» **PROBLEM TO WORK ON**: As soon as the line containing "Mark Сатрапия as Часть территории империи" appears in the material below, start returning lines exactly, and end with the line containing "Task: Toggle the Mobile App checkbox".
<<<<
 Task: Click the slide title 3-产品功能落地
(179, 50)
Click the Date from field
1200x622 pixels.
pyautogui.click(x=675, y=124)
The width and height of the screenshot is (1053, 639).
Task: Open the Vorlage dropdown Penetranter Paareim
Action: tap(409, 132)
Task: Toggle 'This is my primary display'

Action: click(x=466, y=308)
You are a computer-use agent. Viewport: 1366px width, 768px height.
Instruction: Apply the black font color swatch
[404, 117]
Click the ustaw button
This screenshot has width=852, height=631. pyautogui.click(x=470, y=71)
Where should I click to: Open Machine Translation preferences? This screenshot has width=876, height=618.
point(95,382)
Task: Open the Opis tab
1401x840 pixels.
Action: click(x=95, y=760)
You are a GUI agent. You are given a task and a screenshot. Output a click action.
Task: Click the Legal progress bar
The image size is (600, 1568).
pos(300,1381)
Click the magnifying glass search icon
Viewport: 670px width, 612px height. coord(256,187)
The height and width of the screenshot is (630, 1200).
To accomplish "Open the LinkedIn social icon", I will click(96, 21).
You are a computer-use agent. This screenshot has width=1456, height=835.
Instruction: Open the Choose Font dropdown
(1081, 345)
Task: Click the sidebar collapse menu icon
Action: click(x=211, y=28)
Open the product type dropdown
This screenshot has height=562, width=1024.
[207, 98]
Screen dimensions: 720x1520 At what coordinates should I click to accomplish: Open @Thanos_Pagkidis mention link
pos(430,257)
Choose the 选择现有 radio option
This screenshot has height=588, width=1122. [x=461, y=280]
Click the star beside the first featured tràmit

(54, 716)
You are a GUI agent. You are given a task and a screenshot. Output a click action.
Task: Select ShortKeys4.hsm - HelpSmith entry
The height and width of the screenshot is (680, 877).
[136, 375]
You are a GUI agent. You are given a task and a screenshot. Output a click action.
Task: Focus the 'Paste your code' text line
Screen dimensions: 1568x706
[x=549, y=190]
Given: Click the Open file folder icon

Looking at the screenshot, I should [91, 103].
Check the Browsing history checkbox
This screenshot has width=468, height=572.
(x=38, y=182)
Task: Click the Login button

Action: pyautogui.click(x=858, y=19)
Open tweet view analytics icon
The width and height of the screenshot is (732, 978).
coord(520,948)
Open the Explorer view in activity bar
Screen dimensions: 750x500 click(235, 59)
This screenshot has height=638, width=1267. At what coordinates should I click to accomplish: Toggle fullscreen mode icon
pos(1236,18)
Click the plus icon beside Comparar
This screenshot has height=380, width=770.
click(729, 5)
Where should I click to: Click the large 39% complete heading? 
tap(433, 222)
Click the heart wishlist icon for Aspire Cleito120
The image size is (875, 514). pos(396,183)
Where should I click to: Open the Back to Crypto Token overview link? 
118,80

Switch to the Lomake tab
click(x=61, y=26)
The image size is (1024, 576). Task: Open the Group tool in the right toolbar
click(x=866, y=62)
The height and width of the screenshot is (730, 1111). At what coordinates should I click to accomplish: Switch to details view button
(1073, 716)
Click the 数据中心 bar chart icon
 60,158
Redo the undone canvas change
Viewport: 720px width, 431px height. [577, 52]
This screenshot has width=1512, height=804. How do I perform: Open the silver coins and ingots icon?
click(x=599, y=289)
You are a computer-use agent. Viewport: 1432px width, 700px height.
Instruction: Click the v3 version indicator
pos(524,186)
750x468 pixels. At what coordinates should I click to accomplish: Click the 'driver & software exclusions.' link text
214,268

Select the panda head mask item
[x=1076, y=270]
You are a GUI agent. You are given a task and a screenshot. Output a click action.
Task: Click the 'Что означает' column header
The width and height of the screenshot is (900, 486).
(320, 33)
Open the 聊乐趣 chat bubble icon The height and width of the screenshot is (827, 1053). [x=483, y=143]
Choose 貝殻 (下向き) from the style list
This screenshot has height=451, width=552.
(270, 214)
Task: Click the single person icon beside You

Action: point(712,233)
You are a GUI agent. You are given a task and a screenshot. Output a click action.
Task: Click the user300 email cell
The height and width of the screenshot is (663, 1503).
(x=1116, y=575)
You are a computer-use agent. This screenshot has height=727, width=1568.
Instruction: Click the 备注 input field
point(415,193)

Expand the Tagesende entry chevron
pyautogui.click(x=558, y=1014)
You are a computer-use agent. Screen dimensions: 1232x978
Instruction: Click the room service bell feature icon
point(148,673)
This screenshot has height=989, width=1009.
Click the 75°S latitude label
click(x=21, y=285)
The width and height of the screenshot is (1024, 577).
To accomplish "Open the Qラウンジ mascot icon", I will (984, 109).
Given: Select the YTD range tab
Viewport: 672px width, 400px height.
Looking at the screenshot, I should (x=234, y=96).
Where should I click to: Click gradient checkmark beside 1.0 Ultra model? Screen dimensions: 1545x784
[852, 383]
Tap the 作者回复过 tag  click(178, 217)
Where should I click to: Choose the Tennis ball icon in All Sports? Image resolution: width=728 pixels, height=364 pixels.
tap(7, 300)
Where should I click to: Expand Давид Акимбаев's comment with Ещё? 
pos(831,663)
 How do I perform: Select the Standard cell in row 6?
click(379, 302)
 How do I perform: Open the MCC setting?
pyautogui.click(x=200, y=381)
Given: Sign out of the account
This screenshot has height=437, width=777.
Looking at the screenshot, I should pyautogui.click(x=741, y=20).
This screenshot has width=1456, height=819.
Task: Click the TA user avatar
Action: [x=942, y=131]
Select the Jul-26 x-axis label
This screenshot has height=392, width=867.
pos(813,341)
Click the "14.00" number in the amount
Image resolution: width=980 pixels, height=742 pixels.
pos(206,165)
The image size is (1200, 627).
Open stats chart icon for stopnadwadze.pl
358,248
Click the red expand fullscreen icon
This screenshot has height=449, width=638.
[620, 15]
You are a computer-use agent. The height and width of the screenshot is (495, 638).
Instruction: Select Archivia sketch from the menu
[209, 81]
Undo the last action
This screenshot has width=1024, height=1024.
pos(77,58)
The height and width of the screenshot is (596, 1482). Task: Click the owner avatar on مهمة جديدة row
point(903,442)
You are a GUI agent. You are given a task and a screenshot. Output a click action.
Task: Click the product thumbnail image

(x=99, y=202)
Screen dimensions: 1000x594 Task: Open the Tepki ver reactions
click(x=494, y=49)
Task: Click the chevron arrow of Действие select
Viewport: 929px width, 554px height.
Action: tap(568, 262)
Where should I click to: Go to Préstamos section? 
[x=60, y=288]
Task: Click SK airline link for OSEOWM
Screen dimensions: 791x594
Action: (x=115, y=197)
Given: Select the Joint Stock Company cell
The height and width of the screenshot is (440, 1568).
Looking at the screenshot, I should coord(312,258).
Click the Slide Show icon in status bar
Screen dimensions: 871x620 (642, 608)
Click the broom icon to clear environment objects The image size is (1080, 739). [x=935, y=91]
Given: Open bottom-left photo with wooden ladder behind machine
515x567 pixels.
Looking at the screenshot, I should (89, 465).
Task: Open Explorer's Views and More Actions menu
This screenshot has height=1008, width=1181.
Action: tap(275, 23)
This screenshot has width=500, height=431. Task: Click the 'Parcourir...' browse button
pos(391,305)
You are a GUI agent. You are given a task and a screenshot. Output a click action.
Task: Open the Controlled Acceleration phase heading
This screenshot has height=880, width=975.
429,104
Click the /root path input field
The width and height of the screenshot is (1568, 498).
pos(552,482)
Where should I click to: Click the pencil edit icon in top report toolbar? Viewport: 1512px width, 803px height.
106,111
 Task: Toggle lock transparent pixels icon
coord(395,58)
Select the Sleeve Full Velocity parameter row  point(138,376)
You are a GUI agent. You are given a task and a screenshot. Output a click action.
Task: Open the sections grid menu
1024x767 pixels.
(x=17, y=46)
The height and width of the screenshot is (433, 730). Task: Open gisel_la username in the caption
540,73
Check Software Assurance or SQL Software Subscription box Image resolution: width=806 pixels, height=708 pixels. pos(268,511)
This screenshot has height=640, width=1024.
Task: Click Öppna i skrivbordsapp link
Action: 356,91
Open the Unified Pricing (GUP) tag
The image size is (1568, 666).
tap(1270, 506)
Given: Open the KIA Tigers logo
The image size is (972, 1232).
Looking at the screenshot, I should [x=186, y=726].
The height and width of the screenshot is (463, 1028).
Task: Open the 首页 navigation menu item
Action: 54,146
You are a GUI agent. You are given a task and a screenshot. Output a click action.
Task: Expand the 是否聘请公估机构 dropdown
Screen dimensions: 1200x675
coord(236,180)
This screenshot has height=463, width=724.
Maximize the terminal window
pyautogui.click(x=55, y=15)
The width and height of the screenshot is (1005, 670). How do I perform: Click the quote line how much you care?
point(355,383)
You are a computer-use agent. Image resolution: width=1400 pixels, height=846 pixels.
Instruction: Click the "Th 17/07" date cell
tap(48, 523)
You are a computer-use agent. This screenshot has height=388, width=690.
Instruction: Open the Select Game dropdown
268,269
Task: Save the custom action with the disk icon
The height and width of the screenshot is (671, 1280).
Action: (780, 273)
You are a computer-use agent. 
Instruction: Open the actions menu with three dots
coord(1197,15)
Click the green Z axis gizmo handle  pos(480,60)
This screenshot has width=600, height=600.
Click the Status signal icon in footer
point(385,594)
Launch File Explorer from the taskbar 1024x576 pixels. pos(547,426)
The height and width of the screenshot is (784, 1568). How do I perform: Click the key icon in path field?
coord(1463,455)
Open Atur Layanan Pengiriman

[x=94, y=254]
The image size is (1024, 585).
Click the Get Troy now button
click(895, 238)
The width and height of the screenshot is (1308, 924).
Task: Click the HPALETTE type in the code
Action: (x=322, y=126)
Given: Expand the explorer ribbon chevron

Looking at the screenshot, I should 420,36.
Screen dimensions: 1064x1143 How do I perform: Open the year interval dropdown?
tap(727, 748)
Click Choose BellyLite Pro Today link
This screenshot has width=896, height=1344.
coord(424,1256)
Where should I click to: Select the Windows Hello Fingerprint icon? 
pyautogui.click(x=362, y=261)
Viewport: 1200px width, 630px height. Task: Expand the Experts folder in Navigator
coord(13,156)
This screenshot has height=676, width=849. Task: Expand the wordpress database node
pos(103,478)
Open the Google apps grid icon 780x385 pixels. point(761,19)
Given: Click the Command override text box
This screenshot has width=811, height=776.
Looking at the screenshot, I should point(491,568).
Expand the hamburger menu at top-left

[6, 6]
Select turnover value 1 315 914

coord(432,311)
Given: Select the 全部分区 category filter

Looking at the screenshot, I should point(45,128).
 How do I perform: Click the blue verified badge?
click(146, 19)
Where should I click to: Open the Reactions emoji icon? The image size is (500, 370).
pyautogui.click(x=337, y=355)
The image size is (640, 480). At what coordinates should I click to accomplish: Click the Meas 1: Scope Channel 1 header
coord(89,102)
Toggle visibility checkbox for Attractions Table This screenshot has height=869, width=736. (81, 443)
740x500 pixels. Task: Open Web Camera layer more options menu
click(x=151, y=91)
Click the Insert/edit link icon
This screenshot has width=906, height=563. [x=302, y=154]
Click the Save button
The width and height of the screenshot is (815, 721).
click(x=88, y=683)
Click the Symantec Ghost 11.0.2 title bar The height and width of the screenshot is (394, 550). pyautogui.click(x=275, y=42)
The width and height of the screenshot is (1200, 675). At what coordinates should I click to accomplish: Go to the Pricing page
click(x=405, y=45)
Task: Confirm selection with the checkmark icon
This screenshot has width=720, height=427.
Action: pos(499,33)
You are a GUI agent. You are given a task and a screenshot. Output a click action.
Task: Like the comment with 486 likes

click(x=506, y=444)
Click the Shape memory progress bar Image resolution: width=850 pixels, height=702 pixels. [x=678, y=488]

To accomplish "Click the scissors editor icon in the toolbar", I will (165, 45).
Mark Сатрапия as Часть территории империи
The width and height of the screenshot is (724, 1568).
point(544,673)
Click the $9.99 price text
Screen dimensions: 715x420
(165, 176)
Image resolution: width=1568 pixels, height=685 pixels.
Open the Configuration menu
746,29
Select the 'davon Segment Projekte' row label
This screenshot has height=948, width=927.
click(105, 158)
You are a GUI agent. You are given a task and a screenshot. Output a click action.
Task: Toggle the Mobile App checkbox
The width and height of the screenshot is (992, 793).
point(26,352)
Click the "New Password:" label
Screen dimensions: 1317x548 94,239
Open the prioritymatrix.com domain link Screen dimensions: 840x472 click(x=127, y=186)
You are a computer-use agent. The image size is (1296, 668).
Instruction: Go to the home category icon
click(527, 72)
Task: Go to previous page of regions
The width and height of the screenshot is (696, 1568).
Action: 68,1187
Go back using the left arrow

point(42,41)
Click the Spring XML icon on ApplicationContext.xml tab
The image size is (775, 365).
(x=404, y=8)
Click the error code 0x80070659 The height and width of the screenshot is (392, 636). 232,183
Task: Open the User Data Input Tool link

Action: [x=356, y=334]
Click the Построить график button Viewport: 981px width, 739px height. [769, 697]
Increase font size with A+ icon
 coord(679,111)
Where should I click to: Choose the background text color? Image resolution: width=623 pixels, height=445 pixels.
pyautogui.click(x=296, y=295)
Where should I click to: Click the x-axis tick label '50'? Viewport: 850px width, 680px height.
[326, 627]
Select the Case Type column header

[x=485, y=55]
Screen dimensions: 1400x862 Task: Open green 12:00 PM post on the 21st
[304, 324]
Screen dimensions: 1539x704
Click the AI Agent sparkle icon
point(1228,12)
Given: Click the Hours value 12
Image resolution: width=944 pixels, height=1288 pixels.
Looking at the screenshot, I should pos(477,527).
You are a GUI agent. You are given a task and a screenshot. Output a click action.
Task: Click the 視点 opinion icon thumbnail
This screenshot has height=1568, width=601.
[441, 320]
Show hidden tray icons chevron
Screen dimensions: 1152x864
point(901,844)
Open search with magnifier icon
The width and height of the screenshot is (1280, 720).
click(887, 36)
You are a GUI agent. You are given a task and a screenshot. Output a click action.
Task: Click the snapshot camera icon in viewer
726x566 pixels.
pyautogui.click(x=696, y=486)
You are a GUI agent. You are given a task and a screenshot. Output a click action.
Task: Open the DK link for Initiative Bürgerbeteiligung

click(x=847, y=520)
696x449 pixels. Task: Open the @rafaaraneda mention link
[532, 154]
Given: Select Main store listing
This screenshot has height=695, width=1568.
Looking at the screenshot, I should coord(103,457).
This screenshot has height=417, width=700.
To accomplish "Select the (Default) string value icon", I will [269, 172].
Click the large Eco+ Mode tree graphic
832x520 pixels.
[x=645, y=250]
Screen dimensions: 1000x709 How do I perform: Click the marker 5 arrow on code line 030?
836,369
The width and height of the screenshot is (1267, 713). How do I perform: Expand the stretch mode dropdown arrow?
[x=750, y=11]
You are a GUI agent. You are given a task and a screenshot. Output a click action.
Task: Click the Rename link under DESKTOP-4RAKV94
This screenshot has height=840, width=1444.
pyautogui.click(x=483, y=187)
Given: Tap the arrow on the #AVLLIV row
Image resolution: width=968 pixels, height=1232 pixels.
>>>>
» **EXERCISE RESULT**:
Mark Сатрапия as Часть территории империи
The width and height of the screenshot is (724, 1568).
point(544,673)
Click the $9.99 price text
Screen dimensions: 715x420
(165, 176)
Image resolution: width=1568 pixels, height=685 pixels.
Open the Configuration menu
746,29
Select the 'davon Segment Projekte' row label
This screenshot has height=948, width=927.
click(105, 158)
You are a GUI agent. You are given a task and a screenshot. Output a click action.
Task: Toggle the Mobile App checkbox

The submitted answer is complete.